Companies often refer to “supplier engagement” in discussions about managing sustainability in their supply chain. The idea of engagement is great, but how much “engagement” is really going on? I would argue that only a small percentage of companies are truly engaging their suppliers in a positive and constructive way around sustainability.
According to a recent webinar survey by the Institute of Management Accountants, 75% of attendees stated that they respond to more than 250 sustainability surveys per year. With this kind of demand for information, organizations like Campbell Soup Company require a full time employee or more just to respond to reporting requests! Among sustainability professionals, the problem I am describing is commonly known as “survey fatigue.” It is real, and in many cases, getting worse.
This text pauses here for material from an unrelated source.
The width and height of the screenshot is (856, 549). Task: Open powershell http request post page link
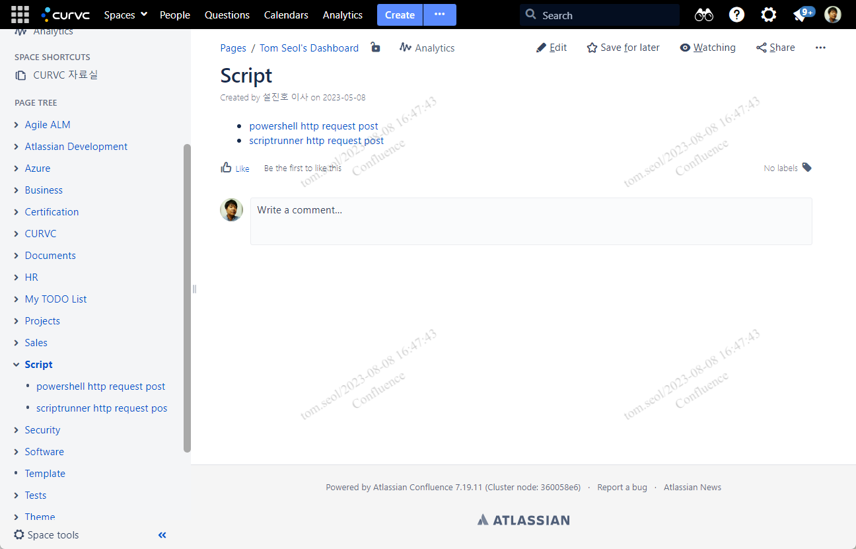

A 2016 report from ReScore Group found that survey fatigue was the number one complaint of sustainability practitioners. While I strongly believe we need to manage sustainability risks in the supply chain, I would argue that we are shooting our collective selves in the foot with the current approach.
Problem #1: Sustainability managers can’t get to the good stuff. Any sustainability professional or practitioner will tell you that as a profession, we are severely under-resourced. When looked at in the context of the size of sustainability budgets at most companies, having an entire position solely to respond to surveys, or even taking the time to respond to ten slightly different questions on the same topic, harbors massive opportunity costs. Consider what those resources could accomplish if even half of that time was spent working on projects that resulted in new product development, increased efficiencies, or decreased risk?
Problem #2: Reactivity does not lead to transformation. Resource use is not the only problem with a scattershot approach to supplier information gathering. Receiving even 2-3 surveys in a year launches suppliers into reactive mode. Sustainability becomes a “check the box” exercise. Identifying what can be provided to the customer quickly trumps any discussion of what is really important to do or to track. As a result, suppliers spend their time chasing down a wide range of data points and/or creating new policies before there is an understanding of how either can actually create value for the company. This delays the kind of work that will achieve real buy-in and engagement across the company; the kind of work that is essential to transforming the business model.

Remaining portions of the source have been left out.